Arnoldo Ciarrocchi – Reggio Emilia, 1980
Presentazione in cat. alla Galleria Salvemini

I Catelli sono trentanove ma potrebbero essere quarantatré. Nessuno di loro può denunciare la esatta situazione anagrafica della famiglia.
C’è sempre uno zio, un cugino, una nipotina che io non conosco e che mi viene indicato da lontano con un nome che posso avere inteso anche tre o quattro volte. Gente discreta e di poche parole capace di domare un puledro, di scannare il maiale e di fondere una campana.

Vivono ai Camaldoli in una grande masseria come una grande famiglia.

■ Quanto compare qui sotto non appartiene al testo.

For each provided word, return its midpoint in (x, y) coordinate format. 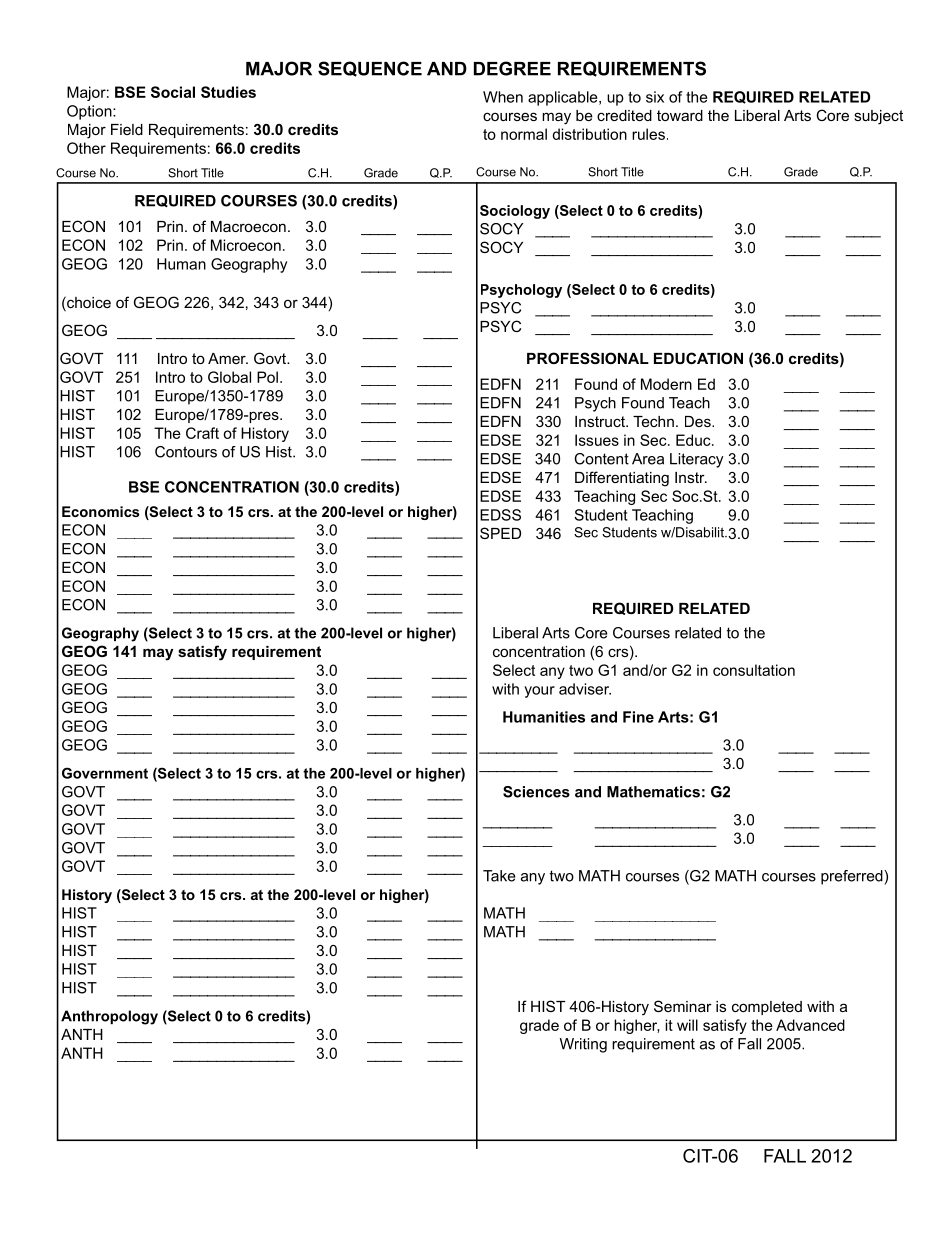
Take (499, 876)
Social (173, 92)
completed (767, 1008)
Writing (583, 1045)
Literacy (697, 460)
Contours (186, 452)
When (503, 97)
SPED (500, 533)
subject (878, 117)
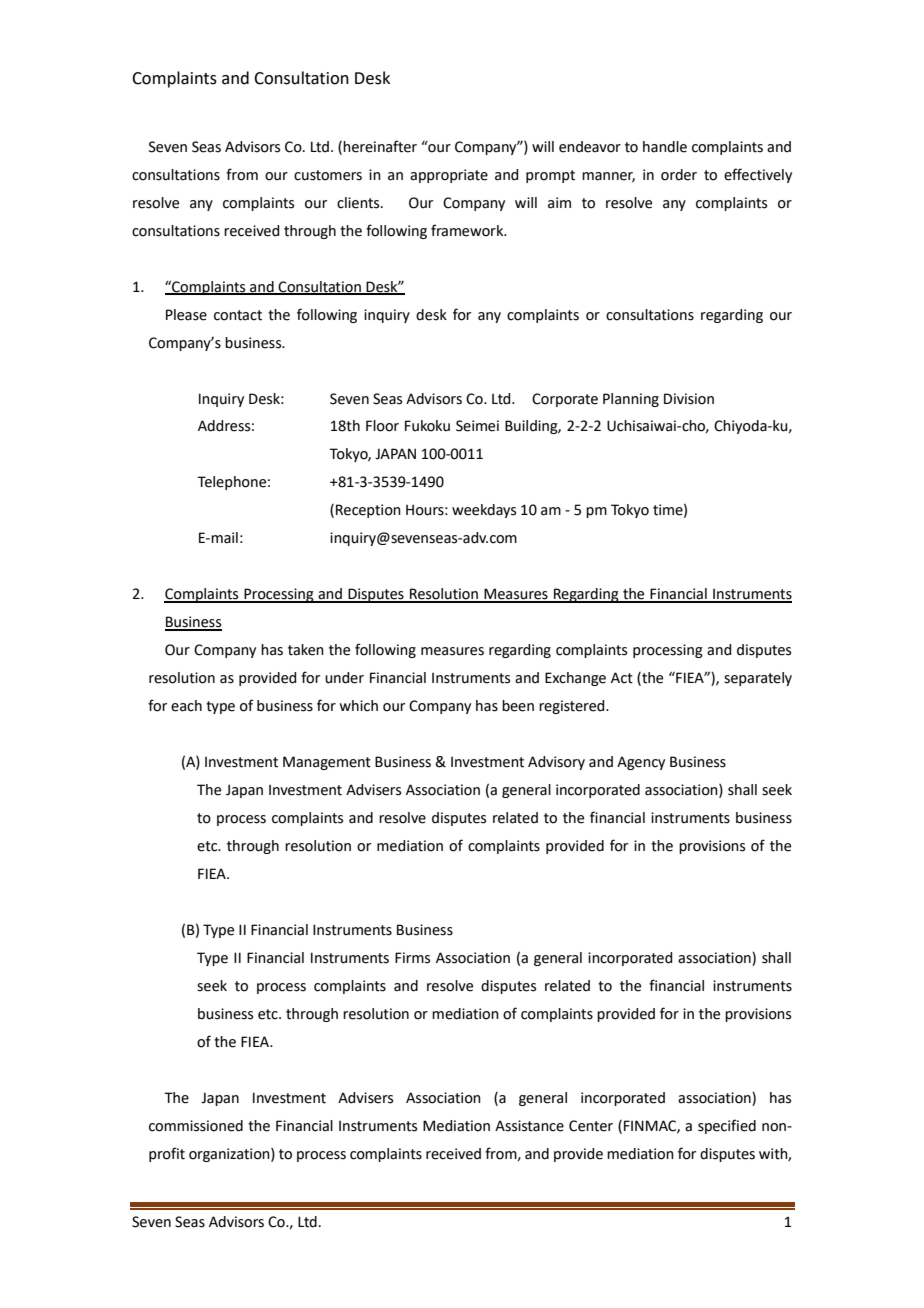 This image has height=1308, width=924. I want to click on been, so click(518, 706).
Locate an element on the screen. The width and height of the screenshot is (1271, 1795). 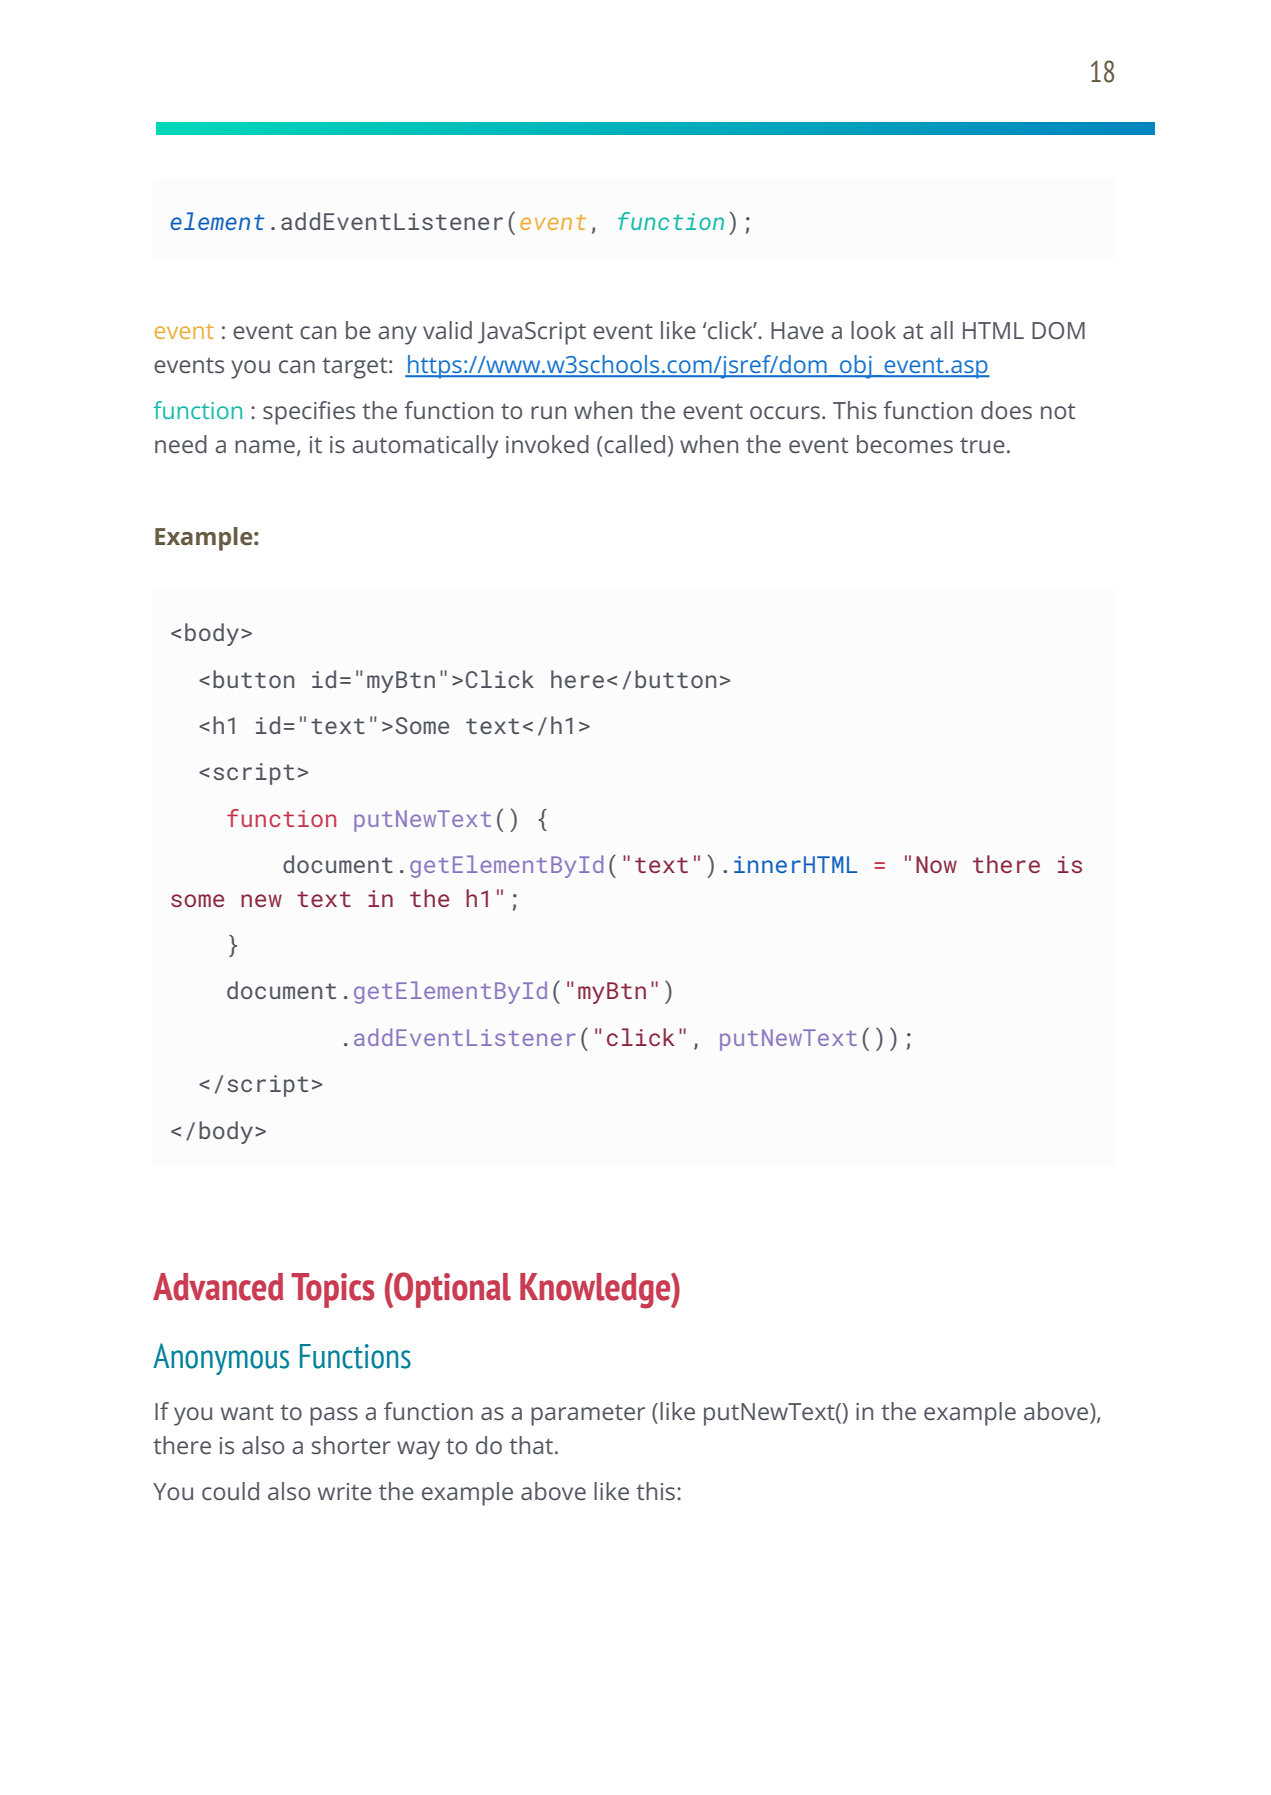
does is located at coordinates (1006, 410).
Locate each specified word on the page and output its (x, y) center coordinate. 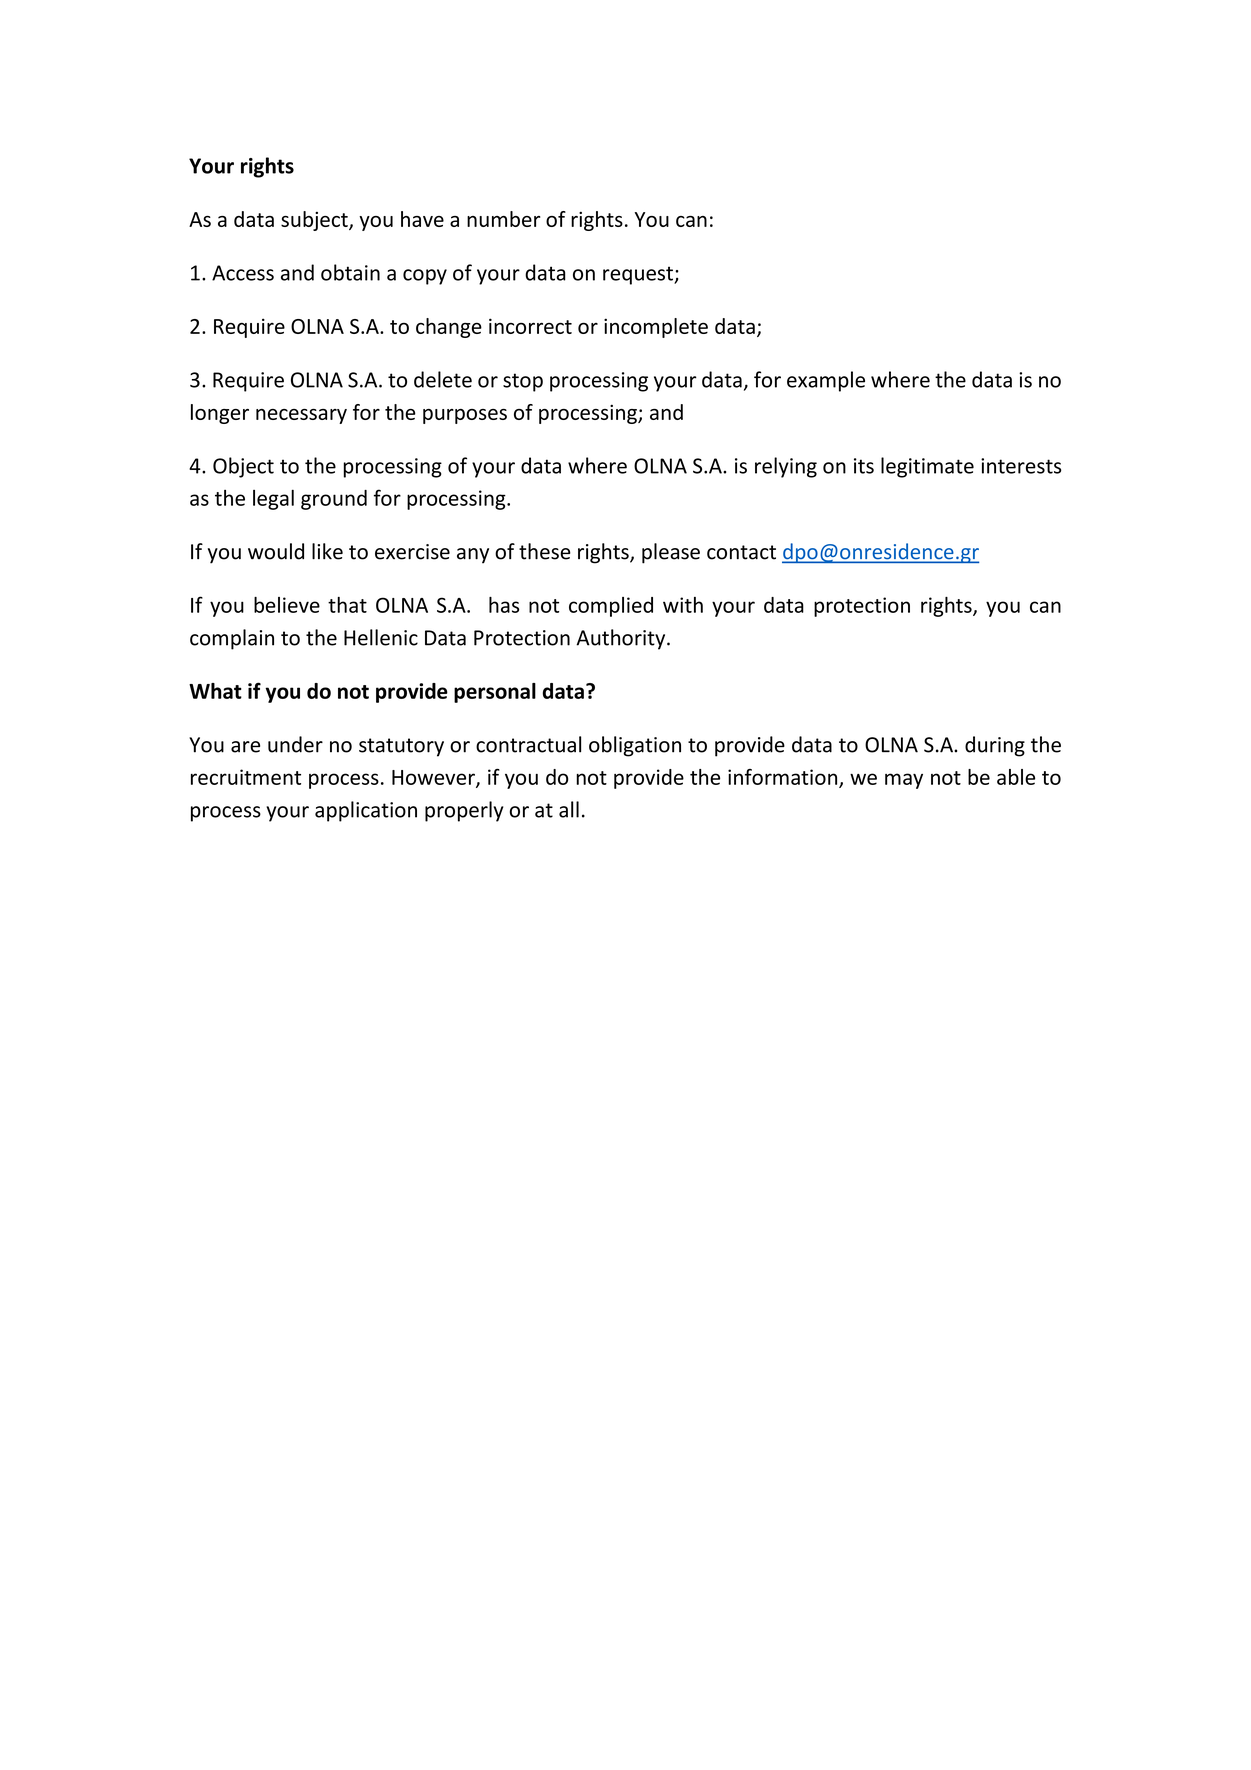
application (366, 811)
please (671, 553)
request (639, 275)
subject (315, 221)
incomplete (656, 328)
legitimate (927, 467)
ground (334, 500)
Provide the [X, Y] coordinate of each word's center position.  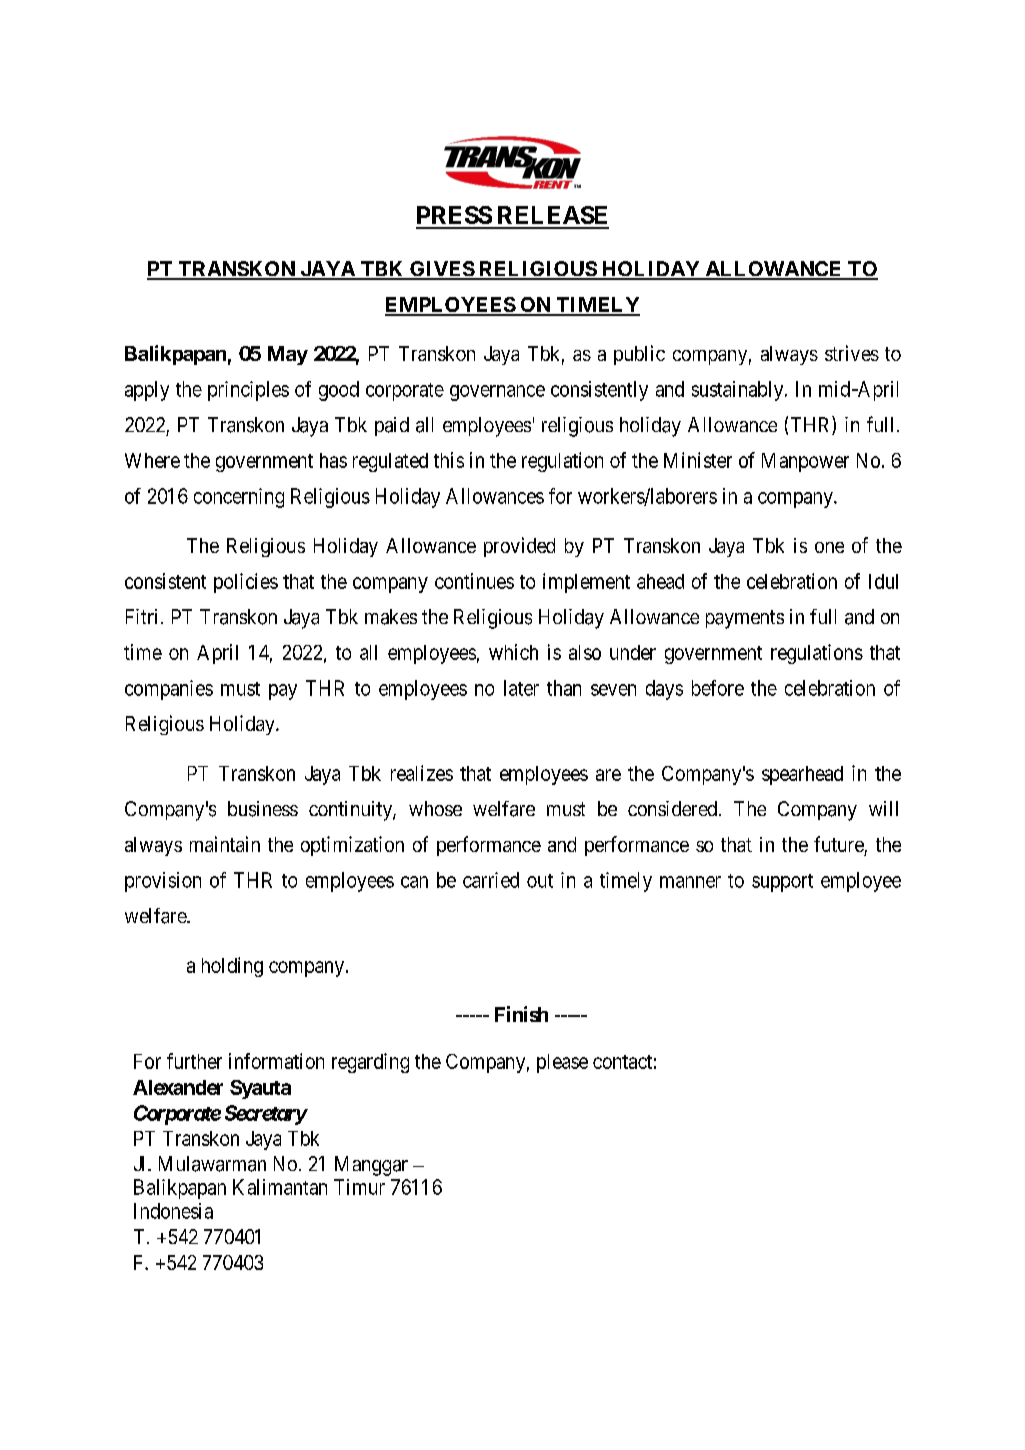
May [288, 355]
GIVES [441, 270]
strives [852, 353]
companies [169, 690]
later [521, 688]
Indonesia [173, 1211]
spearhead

Uno pensa alla mucca, un altro alla vigna, un terzo agli ulivi.Tutte le donne in cucina meno Virginia che dipinge. I pittori in famiglia sono tre; il più antico è morto l’anno scorso a novant’anni. Un personaggio leggendario. Di corporatura nobile come un ministro di casa reale od un pittore della Scuola di Posillipo.
Mi diceva che dipingere è come tirare l’aratro. Uno scultore: Camillo.

I Catelli guardano questo giovanotto che organizza disegni grandi come una tela di Luca Giordano con stupore. Si aspettano da lui grandi cose. Sono disegni condotti a punta di penna ma che nell’assieme sembrano una muraglia, una diga, la parete di una miniera di carbone.
E lo lasciano lavorare in pace come le api industriose. Le pratiche ENPAS, le bollette di accompagnamento, l’IVA, l’ILOR, L’ERPAF ed altre ineffabili delizie non lo devono disturbare. Perchè tutte queste cose assieme molto hanno contribuito alla decadenza delle arti ed alla morte della poesia.

A Napoli me lo fece conoscere Maria Teresa una allieva che io ricordo con affettuosa simpatia. Questo ragazzo voleva stampare una lastra incisa all’acquafòrte.

Una lastra immensa, un foglio intero di zinco da lattonieri, grande come un lago ghiacciato, lo ho una opinione precisa sulle misure della lastra incisa ma ci sono grandi pensieri e grandi denuncie che possono essere espressi solo alla “grande maniera”. Eppure è di complessione dedicata ma di fiera guardatura.
Lo si direbbe capace soltanto di tirare su bronzetti come un artefice del Rinascimento o di modellare, così come ho visto, statuine di cera di crosta sottile come quella dell’uovo.
È una infame costrizione che egli denuncia con molto garbo senza offendere nessuno.

Ai Camaldoli quando il tetto di casa è il firmamento stellato e non il pavimento dell’inquilino del piano di sopra che lascia cadere palline di legno rotolanti per la stanza, allora modella statue che toccano con la testa l’Orsa Maggiore, grandi come l’elica di un transatlantico.